Lyrics as poetry is overused too much. Just because songs are written in verse, they may technically be poetic, but it doesn't make them poetry. They lyrics that Michael Stipe wrote for "Nightswimming," however, definitely qualify as poetry. The thing I like about good poetry is that part of the poem immediately speaks to you, but other parts take multiple rereads to get to the marrow. The lyrics of this song read as an ode to summers past, and the seemingly contradictory pining for the innocence those "illegal" skinny dips shows that the past is as we remember it, not as it happened.
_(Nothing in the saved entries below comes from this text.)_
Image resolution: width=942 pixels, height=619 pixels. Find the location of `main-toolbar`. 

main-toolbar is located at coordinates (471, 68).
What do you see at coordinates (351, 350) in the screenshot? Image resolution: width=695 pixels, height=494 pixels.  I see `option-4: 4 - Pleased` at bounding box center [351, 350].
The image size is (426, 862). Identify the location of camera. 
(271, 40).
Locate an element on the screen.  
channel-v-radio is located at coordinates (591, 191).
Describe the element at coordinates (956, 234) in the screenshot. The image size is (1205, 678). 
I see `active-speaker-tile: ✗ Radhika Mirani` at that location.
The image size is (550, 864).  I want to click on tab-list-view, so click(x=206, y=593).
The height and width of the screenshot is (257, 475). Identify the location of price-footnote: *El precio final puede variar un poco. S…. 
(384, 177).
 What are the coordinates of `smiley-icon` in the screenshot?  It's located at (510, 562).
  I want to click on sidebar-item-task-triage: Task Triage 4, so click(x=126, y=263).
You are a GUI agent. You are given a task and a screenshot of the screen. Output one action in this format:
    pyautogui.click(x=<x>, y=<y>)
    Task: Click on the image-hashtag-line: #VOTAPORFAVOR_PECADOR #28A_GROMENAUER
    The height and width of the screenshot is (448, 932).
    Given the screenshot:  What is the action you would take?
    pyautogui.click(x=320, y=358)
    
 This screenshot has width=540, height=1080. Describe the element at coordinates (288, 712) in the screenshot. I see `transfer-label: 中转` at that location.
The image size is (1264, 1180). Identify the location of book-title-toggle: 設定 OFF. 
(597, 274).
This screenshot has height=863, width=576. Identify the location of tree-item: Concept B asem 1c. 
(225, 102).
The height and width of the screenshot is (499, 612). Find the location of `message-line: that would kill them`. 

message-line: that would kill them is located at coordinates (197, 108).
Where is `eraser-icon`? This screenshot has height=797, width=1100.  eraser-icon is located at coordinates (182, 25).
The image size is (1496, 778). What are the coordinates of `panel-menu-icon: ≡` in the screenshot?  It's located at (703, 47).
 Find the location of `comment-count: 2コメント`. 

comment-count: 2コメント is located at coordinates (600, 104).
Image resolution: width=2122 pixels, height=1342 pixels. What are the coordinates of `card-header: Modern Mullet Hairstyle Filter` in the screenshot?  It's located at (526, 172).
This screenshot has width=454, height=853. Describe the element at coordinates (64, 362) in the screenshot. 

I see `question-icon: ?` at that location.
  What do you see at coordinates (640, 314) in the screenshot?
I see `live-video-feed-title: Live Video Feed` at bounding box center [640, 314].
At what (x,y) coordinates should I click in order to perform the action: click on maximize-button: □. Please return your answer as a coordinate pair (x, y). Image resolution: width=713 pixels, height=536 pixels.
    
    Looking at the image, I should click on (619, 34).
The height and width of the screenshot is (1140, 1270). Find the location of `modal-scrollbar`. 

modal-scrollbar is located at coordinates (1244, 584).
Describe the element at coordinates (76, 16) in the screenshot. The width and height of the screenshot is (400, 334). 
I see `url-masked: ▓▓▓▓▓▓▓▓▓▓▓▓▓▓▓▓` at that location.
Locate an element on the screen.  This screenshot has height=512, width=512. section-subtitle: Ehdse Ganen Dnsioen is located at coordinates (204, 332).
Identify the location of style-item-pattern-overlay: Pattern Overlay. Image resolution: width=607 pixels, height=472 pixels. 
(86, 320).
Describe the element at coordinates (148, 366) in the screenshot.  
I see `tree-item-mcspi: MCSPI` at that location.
The more I write about this song, the more I realize that I need to listen to more R.E.M.. There's a uniqueness to their music that deserves more of my attention and me, the lyrical ignorer, needs to give Michael Stipe's poetry some more attention. That's what great music is supposed to do. It's supposed to inspire you. "Nightswimming" has inspired me to pay more attention to a band that I thought I just wasn't that into.

And I'm looking forward to it.



Once again the official video won't let me embed here, but this is the link. And I have to apologize for the commercial that you'll have to watch.

http://www.youtube.com/watch?v=ahJ6Kh8klM4

If you want to stay on my page, click on this person's video that is simply the song with the lyrics on the screen.








*I couldn't put this in the body of my post, because it has about as much to do with my argument as the price of tea in China, but how come it's not an U2 guy? Every other vowel that starts a word gets the an before it. U just gets stiffed. Not completely, but just way too much. I even stiffed it again with "a unique vocal style." I was a journalism major in college and I guess I should probably know the answer to this, but I just wanted to share my confusion with you all.